▶ PROBLEM DETAILS
State the number of lines that hold "button" in the records below, with no other words.

Entries taken from a collection:
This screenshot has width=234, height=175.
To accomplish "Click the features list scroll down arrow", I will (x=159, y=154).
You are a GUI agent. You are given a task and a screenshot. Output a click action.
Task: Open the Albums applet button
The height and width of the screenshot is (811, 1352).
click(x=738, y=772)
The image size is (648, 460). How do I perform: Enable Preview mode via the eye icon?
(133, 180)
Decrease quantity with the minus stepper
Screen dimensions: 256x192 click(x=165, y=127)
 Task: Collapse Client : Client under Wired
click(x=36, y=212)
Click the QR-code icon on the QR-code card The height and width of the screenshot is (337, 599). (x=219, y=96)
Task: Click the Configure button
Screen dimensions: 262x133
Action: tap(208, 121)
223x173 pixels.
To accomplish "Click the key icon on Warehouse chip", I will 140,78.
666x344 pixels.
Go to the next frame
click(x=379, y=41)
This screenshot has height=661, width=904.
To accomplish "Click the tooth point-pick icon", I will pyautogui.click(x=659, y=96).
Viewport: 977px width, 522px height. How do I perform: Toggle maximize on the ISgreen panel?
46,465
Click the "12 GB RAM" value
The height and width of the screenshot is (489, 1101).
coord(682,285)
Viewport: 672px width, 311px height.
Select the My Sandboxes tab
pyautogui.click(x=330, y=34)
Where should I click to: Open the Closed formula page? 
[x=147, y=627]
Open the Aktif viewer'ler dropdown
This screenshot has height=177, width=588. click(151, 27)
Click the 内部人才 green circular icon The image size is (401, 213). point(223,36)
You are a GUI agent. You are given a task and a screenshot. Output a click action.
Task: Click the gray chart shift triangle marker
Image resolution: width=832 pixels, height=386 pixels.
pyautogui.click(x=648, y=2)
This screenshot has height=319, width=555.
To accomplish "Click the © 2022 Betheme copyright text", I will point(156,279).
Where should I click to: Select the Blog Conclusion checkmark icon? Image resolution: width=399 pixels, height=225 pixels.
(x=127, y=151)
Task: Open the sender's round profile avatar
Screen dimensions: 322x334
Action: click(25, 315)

▶ OUTPUT OF THE EXERCISE
2